I saw Nalo Hopkinson read from her next book last month at a Clarion West event. She was so magnetic that I immediately rushed back to the library and reserved all her books (no, I didn't buy them - why? Because I read 5 books a week, duh, if I bought them all I'd be poor.)
In The Salt Roads Hopkinson interweaves several storylines about black women connected by Ezili, the goddess of love, and the power of the sea road on which the Ginen were taken from Africa. The three women are Mer, a healer in Saint-Domingue; Jeanne Duval, a historical figure and the lover of Charles Baudelaire; and Meritet, who becomes St. Mary of Egypt.
These are richly told, heartwrenching portraits.

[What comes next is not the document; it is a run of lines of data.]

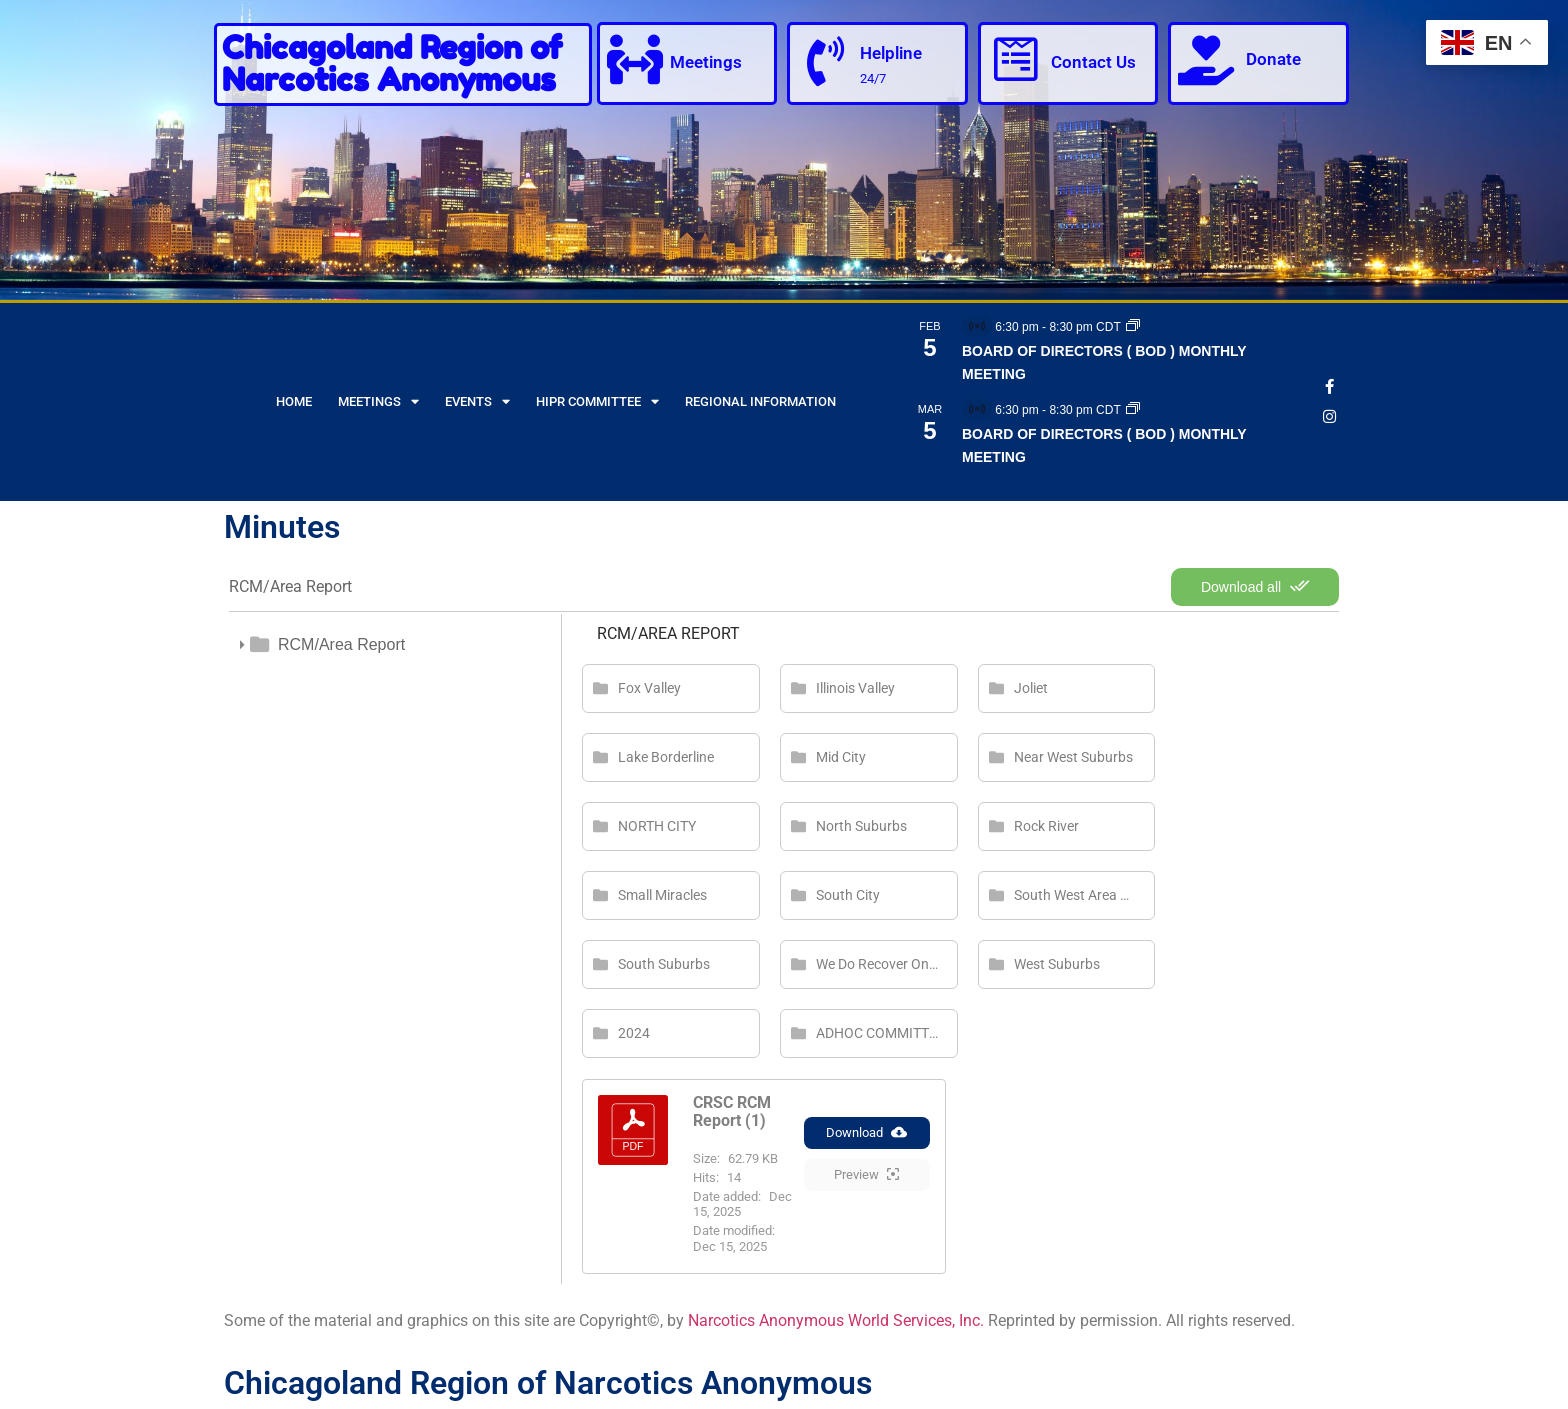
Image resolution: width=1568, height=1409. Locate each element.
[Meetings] (635, 60)
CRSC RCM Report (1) (732, 1111)
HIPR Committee (597, 401)
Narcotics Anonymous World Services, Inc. (836, 1320)
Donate (1273, 59)
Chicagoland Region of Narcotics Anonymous (392, 63)
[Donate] (1206, 60)
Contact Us (1093, 62)
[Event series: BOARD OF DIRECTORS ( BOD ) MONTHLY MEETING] (1133, 327)
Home (294, 401)
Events (477, 401)
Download (866, 1134)
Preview (866, 1176)
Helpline (891, 53)
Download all (1255, 586)
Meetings (706, 62)
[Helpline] (825, 62)
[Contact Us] (1016, 60)
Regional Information (760, 401)
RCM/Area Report (341, 644)
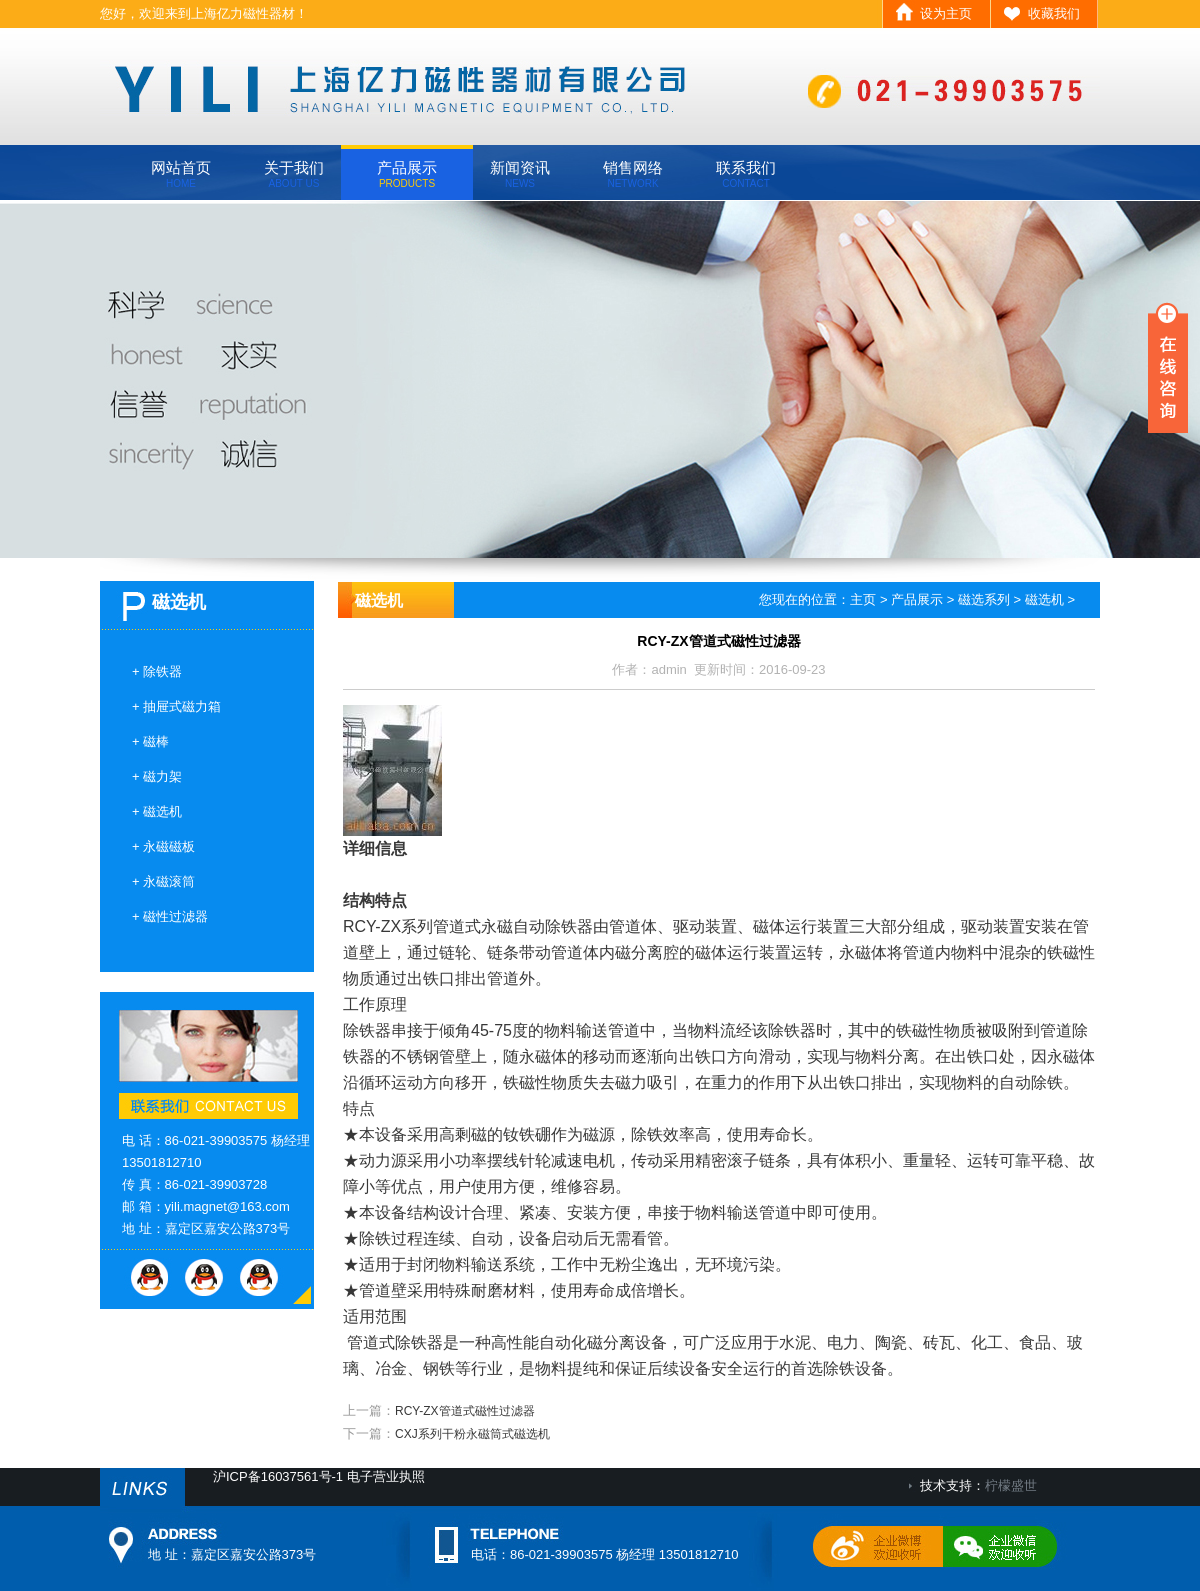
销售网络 (633, 174)
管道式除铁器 (395, 1342)
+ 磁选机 (157, 811)
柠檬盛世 (1011, 1485)
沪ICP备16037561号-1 (278, 1476)
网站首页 (181, 174)
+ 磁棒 (150, 741)
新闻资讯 (520, 174)
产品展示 (407, 174)
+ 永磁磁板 (163, 846)
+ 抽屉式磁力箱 (176, 706)
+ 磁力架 (157, 776)
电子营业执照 (386, 1476)
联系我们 (746, 174)
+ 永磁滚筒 (163, 881)
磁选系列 (984, 599)
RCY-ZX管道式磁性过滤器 (465, 1411)
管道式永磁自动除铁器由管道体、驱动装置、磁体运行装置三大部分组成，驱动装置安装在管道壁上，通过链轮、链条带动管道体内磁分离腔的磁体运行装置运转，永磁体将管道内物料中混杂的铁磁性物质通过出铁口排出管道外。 (719, 952)
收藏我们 (1054, 13)
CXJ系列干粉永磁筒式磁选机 (472, 1434)
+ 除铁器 (157, 671)
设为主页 (946, 13)
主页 (863, 599)
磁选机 (1044, 599)
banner (600, 379)
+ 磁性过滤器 (170, 916)
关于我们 (294, 174)
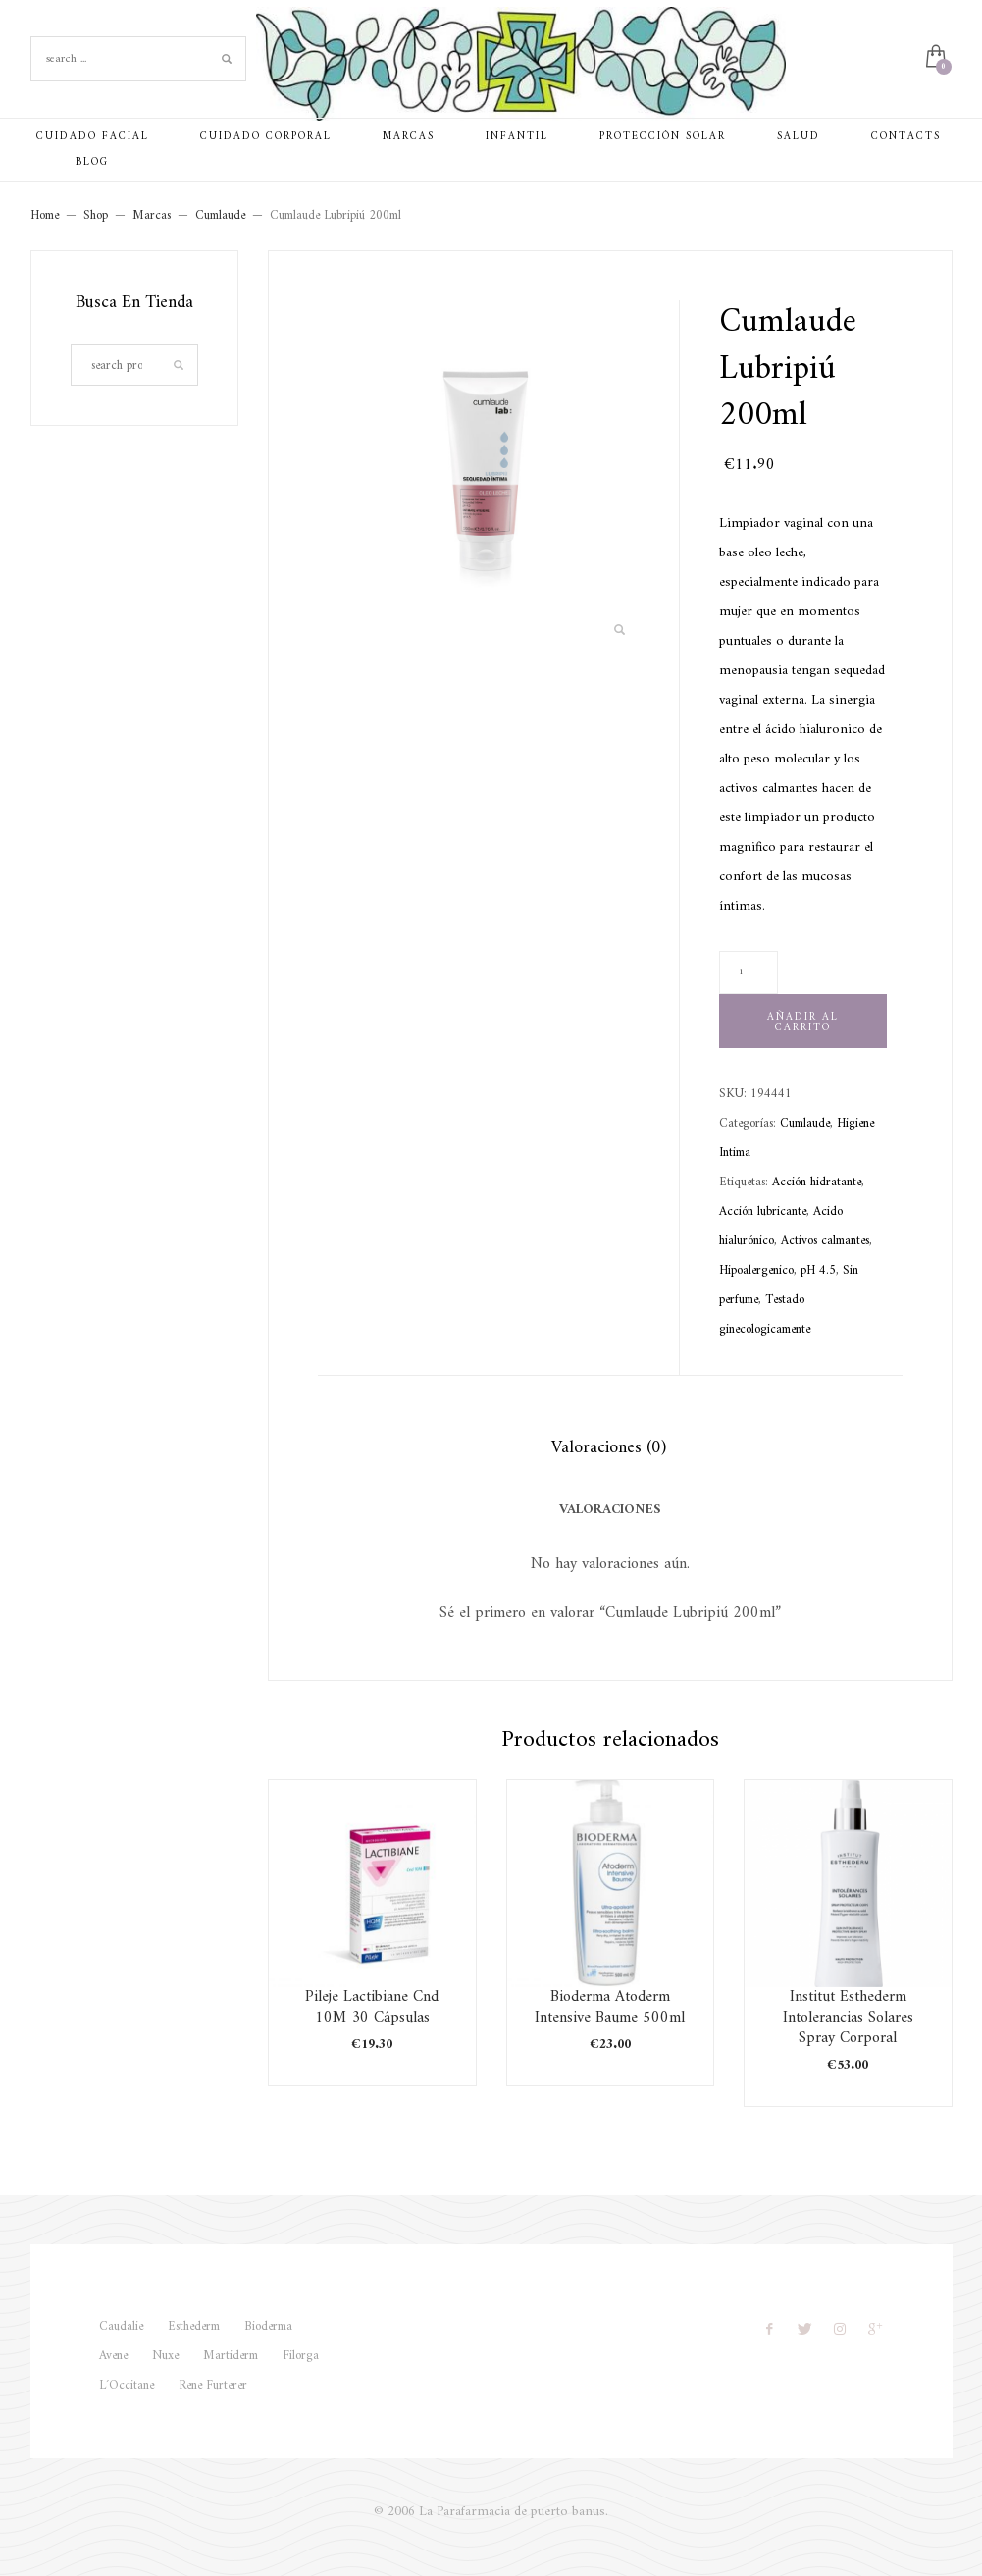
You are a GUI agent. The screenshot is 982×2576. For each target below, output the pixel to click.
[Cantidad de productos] (748, 972)
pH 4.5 (818, 1270)
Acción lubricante (762, 1211)
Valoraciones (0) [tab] (608, 1448)
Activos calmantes (825, 1241)
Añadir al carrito (803, 1022)
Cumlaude (805, 1123)
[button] (620, 631)
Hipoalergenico (756, 1270)
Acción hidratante (816, 1182)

Hopkinson is really skilled at evoking the historical era; the smells of the Mer's cane fields, Jeanne's powder and makeup, and Meritet's dusty Roman roads.
Hopkinson's vivid writing makes up for the lack of resolution. Ultimately the three stories (and Ezili's story) didn't come together in a satisfactory way. I can't decide whether the loose structure is a strength or a weakness. I think, though, that it's enough. It's good as it is. Forcing it into the mold of a traditional story arc would have crippled it.
Adjectives I will apply to this book: interesting, exciting, thought-provoking.